The solar module patterning apparatus may further comprise an fiber coupler connected to the regulator, an optical fiber connected to the fiber coupler and a fiber mount connected to the optical fiber and the homogenizer.
The solar module patterning apparatus may further comprise an regulator regulating an intensity of the generated laser beam provided from the laser oscillator and a beam expander converting the laser beam passed through the regulator into a parallel light, wherein the homogenizer homogenizes an intensity distribution of the generated laser beam provided from the beam expander.
The solar module patterning apparatus may further comprise a focusing lens compensating an image size error occurring due to an optical path difference of the laser beam passed through the scanner.
The solar module patterning apparatus may further comprises a stage on which the solar module is mounted to forming a pattern at the solar module by the laser beam passed through the scanner.
The solar module patterning apparatus may further comprise a stage on which the solar module is mounted to forming a pattern at the solar module by the laser beam passed through the scanner and a stage moving device moving the stage.
The solar module patterning apparatus may further comprise a focusing lens compensating an image size error occurring due to an optical path difference of the laser beam passed through the scanner, and wherein the focusing lens comprises telecentric lenses.
A galvanometer may be mounted in the scanner, and the laser beam may be scanned to the solar module through the galvanometer.
The solar module patterning apparatus may further comprise a scanner moving device moving the scanner.
The solar module patterning apparatus may further comprise a first total reflection mirror reflecting the laser beam passed through the mask in a predetermined direction and a second total reflection mirror reflecting the laser beam to be incident in the scanner.
The solar module patterning apparatus may further comprise a focusing lens compensating an image size error occurring due to an optical path difference of the laser beam passed through the scanner, and wherein the focusing lens may determine an image magnification of an image when the laser beam passed through the scanner is scanned on the solar module.
A plurality of pattern may be formed on the mask, and the laser beam may pass through one of the plurality of patterns by a rotation of the mask.
The laser beam may have a wavelength ranging from 1054 nm to 1074 nm or from 522 nm to 542 nm.

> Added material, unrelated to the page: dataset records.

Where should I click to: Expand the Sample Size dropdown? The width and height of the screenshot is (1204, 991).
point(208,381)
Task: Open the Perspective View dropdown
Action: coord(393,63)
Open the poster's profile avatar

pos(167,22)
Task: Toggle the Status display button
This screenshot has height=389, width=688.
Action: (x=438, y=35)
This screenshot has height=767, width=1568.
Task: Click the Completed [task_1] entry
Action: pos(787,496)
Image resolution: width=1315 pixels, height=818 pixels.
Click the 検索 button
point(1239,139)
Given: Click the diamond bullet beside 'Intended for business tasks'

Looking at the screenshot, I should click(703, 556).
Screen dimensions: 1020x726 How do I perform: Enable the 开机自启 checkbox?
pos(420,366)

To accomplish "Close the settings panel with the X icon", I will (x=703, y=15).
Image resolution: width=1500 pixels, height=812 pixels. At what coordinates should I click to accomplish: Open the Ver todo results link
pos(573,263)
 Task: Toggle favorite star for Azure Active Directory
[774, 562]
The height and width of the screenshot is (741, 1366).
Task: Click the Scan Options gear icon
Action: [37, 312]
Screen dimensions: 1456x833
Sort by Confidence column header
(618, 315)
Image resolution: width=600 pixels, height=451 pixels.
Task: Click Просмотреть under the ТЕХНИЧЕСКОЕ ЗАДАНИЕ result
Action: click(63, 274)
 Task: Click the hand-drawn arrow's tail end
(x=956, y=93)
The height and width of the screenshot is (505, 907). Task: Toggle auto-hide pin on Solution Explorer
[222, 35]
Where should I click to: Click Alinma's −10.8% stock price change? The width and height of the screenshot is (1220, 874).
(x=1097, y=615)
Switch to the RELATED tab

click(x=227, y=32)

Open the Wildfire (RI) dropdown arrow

BRIEF DESCRIPTION OF THE DRAWINGS

The embodiment will be described in detail with reference to the following drawings.
FIG. 1 is a view illustrating a construction of a solar module patterning apparatus in accordance with a first embodiment.
FIG. 2A and FIG. 2B are photographs illustrating an effect of a homogenizer.
FIG. 3 is a cross-sectional view illustrating a laminate structure of a thin-film solar cell of a prior art.
FIG. 4A to FIG. 4C are views illustrating patterns formed on a solar module by a laser beam having a Gaussian distribution.
FIG. 5 is a view illustrating available patterns in accordance with an embodiment.
FIG. 6A is a view illustrating a laser beam scanned on a substrate of a solar module through a galvanometer and a focusing lens.
FIG. 6B is a view illustrating a path of a laser beam scanned on a substrate of a solar module.
FIG. 7 to FIG. 10 are plan views illustrating a patterning direction and a patterning shape by the solar module patterning apparatus in accordance with an embodiment.
FIG. 11 is a schematic view illustrating a construction of a solar module pattering apparatus in accordance with a second embodiment.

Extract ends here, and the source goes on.